QUOTED PASSAGE -
○ ○ ○ ○

Briefly, tell us about your background and career/studies up to this point?
I am a senior technician and Registered Scientist in the Multi-Disciplinary Teaching Laboratories at King’s. After getting a Higher National Diploma (HND) majoring in Analytical Biochemistry and Microbiology, then Neuropharmacology, I accumulated an extensive range of skills over many years working in Teaching and research: the first 18 in Pharmacology and Neuroscience, then 6 years in Physiology, before switching to Molecular Biology and taking charge of my own Teaching Laboratory.
Outside term time, I do research, and am co-author on many Pharmacology research papers and articles, with at least 2 Neuroscience publications, on the blood-brain barrier. From 2010 to 2018, I was involved in protein production and purification at the Randall Institute, researching the DNA sequences involved in coding the active sites for smooth muscle contraction and the types of proteins involved in certain ataxias.
In 2013, I became involved (via then ISSET Chief Scientist, Julie Keeble) in developing winning experiments from their Mission Discovery Summer School programmes, globally, to a format that can be launched to the International Space Station, for initiation and monitoring. Between 2018 and 2022, I assisted project students in developing further microgravity experiments, which are now my primary research commitment.
What is a typical day like for you?
There is no typical day. During the Practical Teaching in Semesters 1 and 2, I am preparing for, setting-up and taking down, taught practicals for up to 72 (mainly undergraduate) students at a time. Outside that time there is equipment and lab maintenance, ordering and preparation of materials in good time, ahead of the practicals. Then there is Research and STEM outreach, mainly in the Summer Recess, and any courses that I may want or need to enrol on.
Looking back, did the pandemic and resulting lockdowns teach you anything you’re willing to share?
Furlough gave me the opportunity to write up the results of completed Microgravity Experiments, carried out on the ISS (International Space Station), and learn that I could work from home effectively.
What do you think people in the School would find most surprising about you?

○ ○ ○ ○

EXCERPTED RECORDS -
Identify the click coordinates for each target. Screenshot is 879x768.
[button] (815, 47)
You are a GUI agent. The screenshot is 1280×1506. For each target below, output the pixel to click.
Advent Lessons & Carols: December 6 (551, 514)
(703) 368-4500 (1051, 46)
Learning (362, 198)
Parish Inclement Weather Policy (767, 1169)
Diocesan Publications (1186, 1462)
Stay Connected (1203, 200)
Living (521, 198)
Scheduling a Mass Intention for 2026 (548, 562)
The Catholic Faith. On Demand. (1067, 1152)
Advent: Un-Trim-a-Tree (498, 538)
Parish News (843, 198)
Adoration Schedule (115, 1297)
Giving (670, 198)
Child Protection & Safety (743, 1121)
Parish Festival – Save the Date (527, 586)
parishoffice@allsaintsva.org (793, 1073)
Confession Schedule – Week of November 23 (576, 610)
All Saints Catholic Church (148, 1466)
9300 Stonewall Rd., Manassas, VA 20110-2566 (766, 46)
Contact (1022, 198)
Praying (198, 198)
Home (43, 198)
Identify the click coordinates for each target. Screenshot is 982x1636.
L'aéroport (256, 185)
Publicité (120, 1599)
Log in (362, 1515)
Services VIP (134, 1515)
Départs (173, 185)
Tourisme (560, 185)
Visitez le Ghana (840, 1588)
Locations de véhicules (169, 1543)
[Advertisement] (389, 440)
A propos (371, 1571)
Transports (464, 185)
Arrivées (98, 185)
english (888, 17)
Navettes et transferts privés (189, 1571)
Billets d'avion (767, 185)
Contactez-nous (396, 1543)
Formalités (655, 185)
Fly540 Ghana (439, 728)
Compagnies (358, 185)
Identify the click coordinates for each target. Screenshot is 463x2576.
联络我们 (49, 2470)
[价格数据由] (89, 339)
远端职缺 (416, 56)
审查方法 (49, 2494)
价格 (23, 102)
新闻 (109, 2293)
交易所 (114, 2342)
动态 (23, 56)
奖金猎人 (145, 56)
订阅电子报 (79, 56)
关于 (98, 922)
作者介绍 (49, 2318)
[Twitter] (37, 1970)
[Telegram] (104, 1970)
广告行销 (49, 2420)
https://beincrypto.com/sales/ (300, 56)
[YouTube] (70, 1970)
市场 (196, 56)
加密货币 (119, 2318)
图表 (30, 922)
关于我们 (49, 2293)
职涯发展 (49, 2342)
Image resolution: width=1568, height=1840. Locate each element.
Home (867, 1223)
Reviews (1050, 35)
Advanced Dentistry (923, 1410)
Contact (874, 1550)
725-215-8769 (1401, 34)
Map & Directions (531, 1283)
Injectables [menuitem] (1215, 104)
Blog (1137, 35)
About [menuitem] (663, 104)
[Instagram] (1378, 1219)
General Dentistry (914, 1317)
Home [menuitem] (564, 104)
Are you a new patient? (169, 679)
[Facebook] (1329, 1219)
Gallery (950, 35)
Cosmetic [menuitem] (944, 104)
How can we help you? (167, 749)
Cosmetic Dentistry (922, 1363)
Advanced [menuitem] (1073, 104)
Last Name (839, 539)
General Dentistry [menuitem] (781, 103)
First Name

○ ○ ○ ○

PROMPT -
Write out the passage of the interview that begins at "In 2013, I became" and stops after "like for you?". The rows are separate material with no connection to the interview.

WRITTEN REPLY -
In 2013, I became involved (via then ISSET Chief Scientist, Julie Keeble) in developing winning experiments from their Mission Discovery Summer School programmes, globally, to a format that can be launched to the International Space Station, for initiation and monitoring. Between 2018 and 2022, I assisted project students in developing further microgravity experiments, which are now my primary research commitment.
What is a typical day like for you?